Soilscapes of the post-glacial morainic regions of the youngest glaciation are characterized by small hydrological kettle hole catchments forming hummocky soil landscapes. The spatial heterogeneity of subsurface structures as well as erosion-controlled pedogenesis under arable land use may complicate hydrological modeling. Our aim was to generate a soil landscape model for a small representative kettle hole catchment based on geoelectrical exploration and soil profile information. For a 1-ha catchment located in the northeastern German lowlands near the town of Prenzlau, electrical resistivity transects were determined by a multi electrode system (IMPETUS 12 Fs) and electrical conductivity (ECa) was mapped by using the electromagnetic induction (EMI) device EM38DD in both the vertical and horizontal modes. The 1-m digital elevation model (DEM) was obtained by kriging from high resolution manual elevation data determined with a leveling device (ZEISS Ni 40).
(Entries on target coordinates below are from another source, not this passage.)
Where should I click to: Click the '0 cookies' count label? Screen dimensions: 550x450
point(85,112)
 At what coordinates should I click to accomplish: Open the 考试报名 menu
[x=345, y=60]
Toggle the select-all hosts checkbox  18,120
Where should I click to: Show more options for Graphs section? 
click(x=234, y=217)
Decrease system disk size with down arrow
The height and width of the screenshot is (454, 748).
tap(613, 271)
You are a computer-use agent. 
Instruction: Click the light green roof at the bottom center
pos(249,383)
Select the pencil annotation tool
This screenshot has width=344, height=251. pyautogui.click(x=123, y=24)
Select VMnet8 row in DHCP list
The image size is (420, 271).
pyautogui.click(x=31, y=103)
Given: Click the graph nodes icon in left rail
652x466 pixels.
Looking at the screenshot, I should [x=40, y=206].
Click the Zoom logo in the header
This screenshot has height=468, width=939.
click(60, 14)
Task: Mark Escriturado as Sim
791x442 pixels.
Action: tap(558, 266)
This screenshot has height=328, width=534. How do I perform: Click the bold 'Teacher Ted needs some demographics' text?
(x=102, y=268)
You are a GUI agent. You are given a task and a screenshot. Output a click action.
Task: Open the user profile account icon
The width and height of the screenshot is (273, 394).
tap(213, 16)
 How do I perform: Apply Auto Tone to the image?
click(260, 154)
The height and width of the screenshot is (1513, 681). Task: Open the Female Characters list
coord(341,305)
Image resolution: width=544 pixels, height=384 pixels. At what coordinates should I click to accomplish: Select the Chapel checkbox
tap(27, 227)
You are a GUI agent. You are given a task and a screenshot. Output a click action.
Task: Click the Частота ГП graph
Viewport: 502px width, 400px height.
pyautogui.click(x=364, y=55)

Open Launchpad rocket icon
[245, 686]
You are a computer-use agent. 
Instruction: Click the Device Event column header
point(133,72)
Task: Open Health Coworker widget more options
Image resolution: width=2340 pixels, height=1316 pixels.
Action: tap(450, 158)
Soil profile data from 26 boreholes distributed radially around the central pond were used to identify boundaries between soil horizons. The soil is characterized by varying topography and morphology of diagnostic horizons such as M- (colluvium), Bt- (clay illuviation), and C- (parent glacial till). By EMI mapping we identified (i) the boundary between erosive and colluvial areas around the kettle hole, and modeled (ii) the subsurface morphology of loamy horizons. Electrical resistivity tomography results coincide with these findings and allow for distinguishing between sandy and loamy dominated areas both in vertical and horizontal direction, respectively. This soil model of soil textural properties could be used for hydrological modeling.